Da'Quan Bowers entering draft

Clemson defensive end Da'Quan Bowers will give up his final season of eligibility and declare for the NFL draft.

ESPN draft expert Todd McShay ranked Bowers as the No. 2 player in his top 32, behind only quarterback Andrew Luck of Stanford.

The 6-foot-4, 280-pound junior had 67 tackles this season and led the nation with 16 sacks. Bowers won the Bronko Nagurski Trophy as the nation's top defensive player, bursting onto the scene after compiling just four sacks in his first two college seasons.

Bowers thanked his coaches and teammates and says he is ready to go to the next level.

"He's excelled in every area," Clemson coach Dabo Swinney said at the December awards banquet. "He's had to overcome some personal tragedy and has still been able to stay focused. He's become the inspirational leader of our team. To see him being honored is really heartwarming for me."

Bowers edged out Auburn defensive tackle Nick Fairley, Boston College linebacker Luke Kuechly, Georgia linebacker Justin Houston and LSU cornerback Patrick Peterson for the award presented by the Charlotte Touchdown Club.

"It's very big for me, personally," Bowers said abotu the award. "It's very big for my program at Clemson University and it's very big for my family and community."

Bowers, one of the most highly recruited players in his high school class, had a breakout season after the deaths of his father, Dennis, and close friend and mentor Gaines Adams of the Chicago Bears.

SUPPLIED ENTRIES:
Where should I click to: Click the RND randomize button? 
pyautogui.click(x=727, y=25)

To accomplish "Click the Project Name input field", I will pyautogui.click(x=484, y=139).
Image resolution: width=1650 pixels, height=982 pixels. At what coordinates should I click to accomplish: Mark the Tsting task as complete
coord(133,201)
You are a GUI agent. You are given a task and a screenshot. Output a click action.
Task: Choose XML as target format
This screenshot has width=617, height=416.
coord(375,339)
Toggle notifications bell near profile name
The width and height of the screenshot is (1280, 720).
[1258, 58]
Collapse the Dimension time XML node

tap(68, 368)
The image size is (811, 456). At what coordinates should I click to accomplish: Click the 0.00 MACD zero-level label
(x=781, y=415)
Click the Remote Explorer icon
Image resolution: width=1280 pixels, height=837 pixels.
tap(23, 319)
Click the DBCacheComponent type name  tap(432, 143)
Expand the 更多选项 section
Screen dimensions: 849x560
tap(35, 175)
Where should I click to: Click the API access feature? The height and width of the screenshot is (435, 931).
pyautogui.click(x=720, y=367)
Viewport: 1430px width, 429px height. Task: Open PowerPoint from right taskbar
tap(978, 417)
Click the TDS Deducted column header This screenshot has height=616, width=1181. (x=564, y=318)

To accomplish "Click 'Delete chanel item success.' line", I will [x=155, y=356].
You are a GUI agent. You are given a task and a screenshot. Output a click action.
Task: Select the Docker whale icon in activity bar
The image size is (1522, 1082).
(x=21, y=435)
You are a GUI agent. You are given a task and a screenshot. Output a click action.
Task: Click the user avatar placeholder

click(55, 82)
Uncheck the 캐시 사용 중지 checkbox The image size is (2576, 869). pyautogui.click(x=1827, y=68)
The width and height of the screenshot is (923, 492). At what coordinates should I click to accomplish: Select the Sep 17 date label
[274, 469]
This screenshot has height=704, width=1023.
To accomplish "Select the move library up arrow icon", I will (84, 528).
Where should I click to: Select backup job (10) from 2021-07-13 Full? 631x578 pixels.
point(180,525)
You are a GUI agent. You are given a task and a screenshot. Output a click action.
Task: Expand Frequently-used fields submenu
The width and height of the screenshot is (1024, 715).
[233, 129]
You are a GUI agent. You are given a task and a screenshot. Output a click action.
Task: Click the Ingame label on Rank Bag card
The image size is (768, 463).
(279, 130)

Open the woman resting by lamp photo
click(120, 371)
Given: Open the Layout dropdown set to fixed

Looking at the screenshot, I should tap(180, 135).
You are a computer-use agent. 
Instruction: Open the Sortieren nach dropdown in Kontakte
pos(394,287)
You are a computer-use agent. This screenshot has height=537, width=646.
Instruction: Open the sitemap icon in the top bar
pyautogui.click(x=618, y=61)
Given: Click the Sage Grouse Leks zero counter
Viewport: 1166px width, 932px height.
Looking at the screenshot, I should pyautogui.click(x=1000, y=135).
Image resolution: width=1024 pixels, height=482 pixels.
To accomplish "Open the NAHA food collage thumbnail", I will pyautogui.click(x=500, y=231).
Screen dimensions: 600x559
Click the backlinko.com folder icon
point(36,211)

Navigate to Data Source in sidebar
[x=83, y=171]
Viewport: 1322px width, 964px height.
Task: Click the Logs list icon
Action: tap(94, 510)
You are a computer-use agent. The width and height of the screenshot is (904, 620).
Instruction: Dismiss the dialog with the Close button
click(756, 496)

TASK PROMPT:
According to the article on Da'Quan Bowers, how many sacks did he compile in his first two college seasons? These rows were drawn from a separate source.

FINISHED TASK:
Four sacks.